Today is the crew change, of Crew A to Crew B.  I saw familiar faces, fresh faces (not new faces) but they look fresh.  And seems to excited to be back at work,  they were also sharing stories of their short holiday with their respective wives and children.  And some share, gory stories of their adventure of their trip.  Well, all I'm gonna say is, men will be men.

But I like this crew better, why?  Because they are much more friendlier than the other crew.  The guys don't treat me like a stranger, and they are much more open minded than the previous crew.  I will be spending a month here offshore.  One of our barge, the Lewek Conqueror is onsite.  And they will be here for three week as the project kicks off by the end of this month.  So I will see even more familiar faces on board and I think it is going to be busy and fun.  And stress...

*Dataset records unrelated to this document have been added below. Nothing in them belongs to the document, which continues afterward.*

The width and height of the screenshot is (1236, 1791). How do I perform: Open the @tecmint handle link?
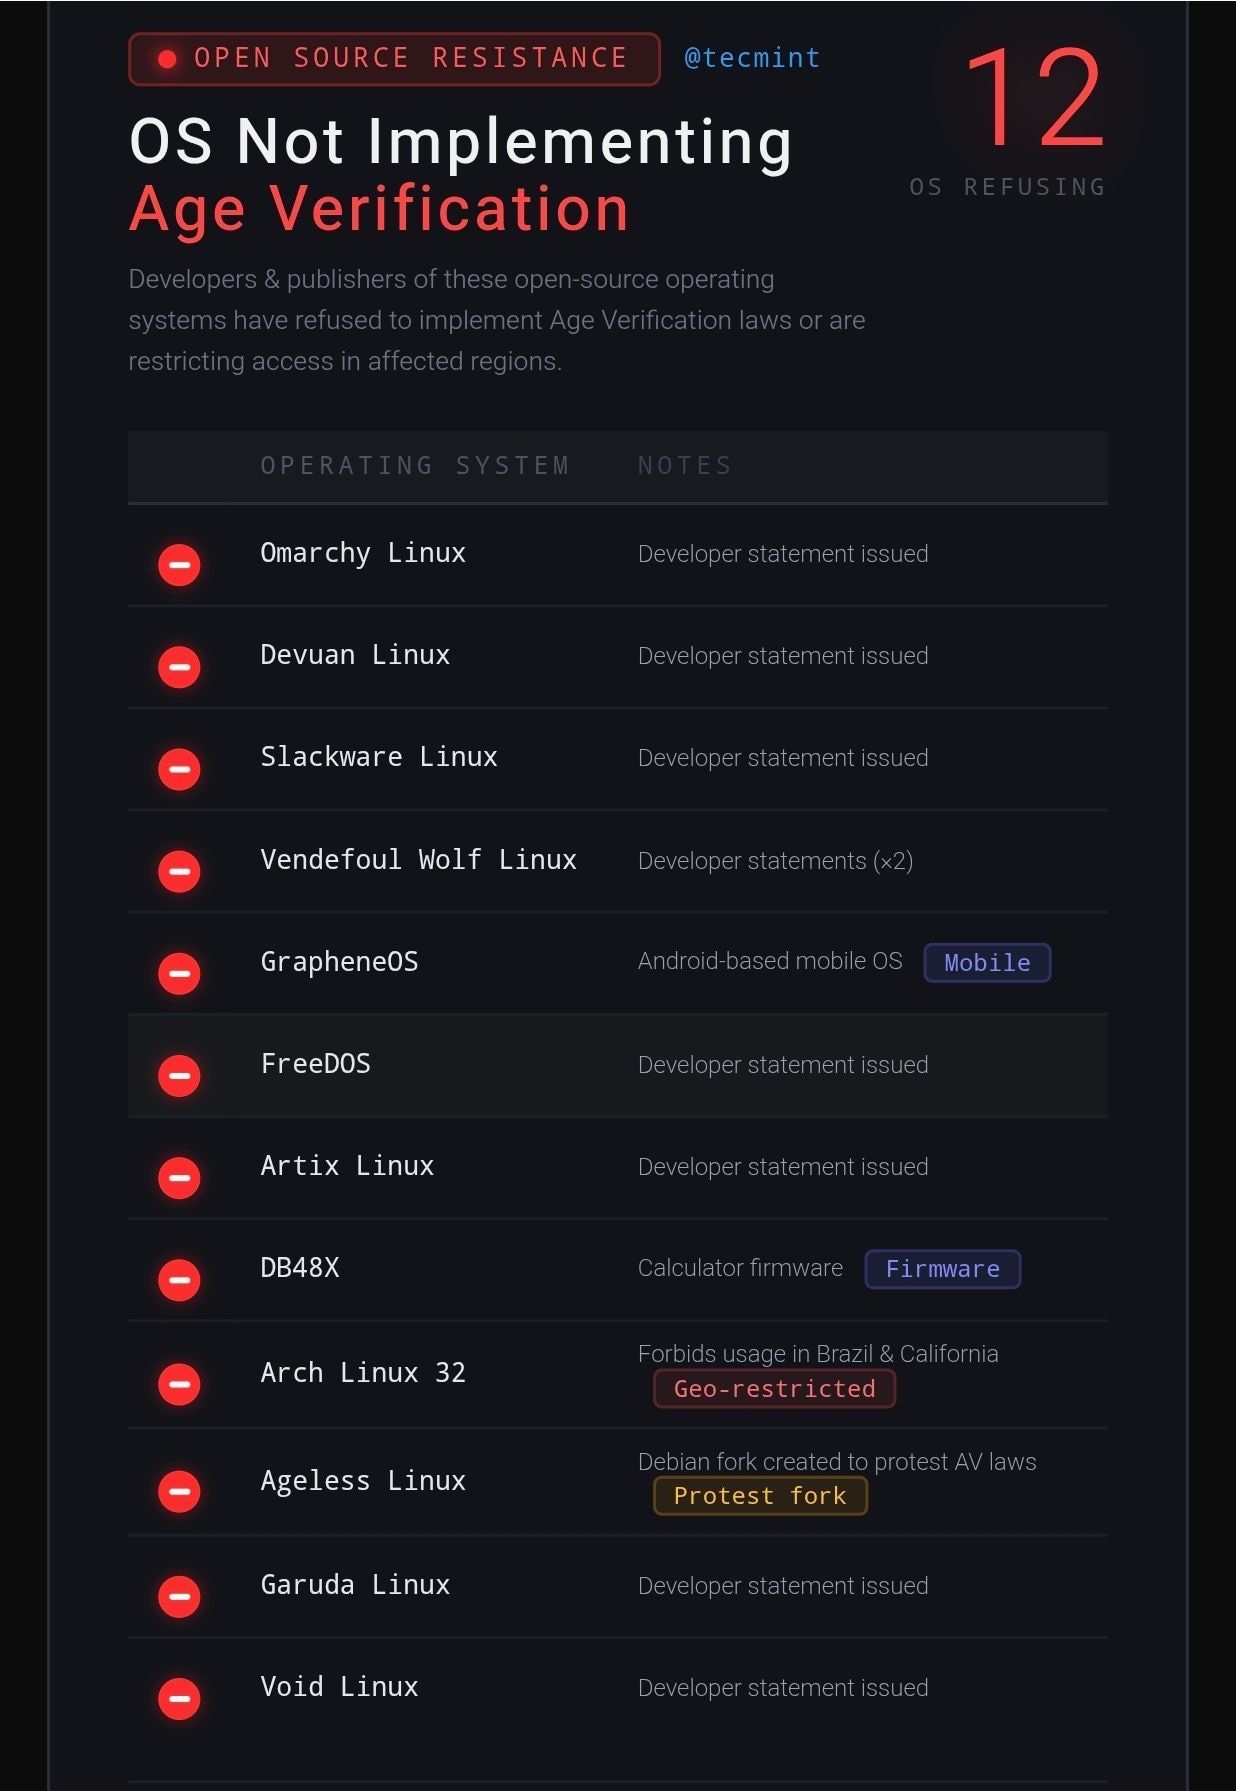point(752,58)
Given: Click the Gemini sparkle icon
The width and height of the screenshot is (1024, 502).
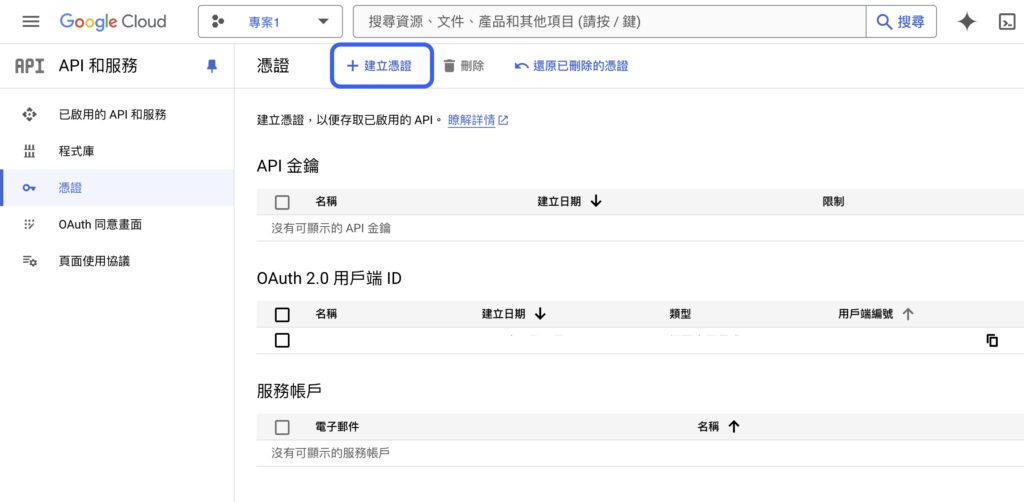Looking at the screenshot, I should (966, 22).
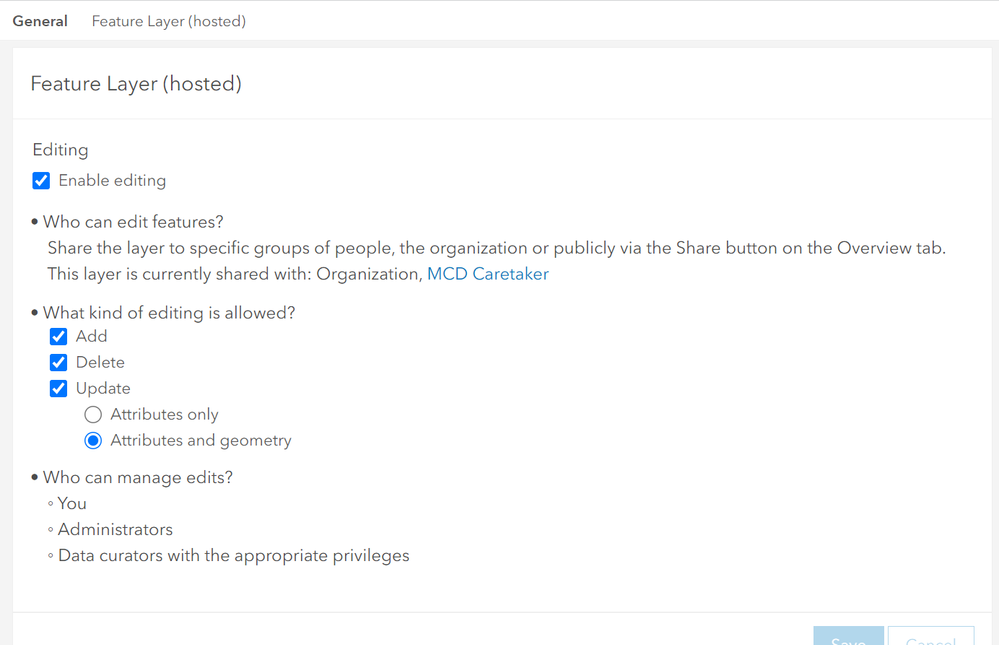Viewport: 999px width, 645px height.
Task: Click the 'What kind of editing is allowed?' text
Action: (169, 313)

I've decided that I am not going to run tonight.  My laziness had taken over.  And I just had some snack.  I will try to run tomorrow instead.  I need to start my routine back again.  Nothing else much to say, except that I feel sort of empty inside.  I don't know what it is, but I feel something is lacking.  I'm not bored, I'm not lonely, but I just feel that I'm without something.  Perhaps that I didn't have my mobile phone.  I actually sold it off to my 'brother' Sulaiman.  I don't need to sell it, but it was an impulse that I made.  At the same time, I don't mind without a phone, so I don't know what is missing...  Well, I'll figure something out...

Until then, take care be safe and Adios...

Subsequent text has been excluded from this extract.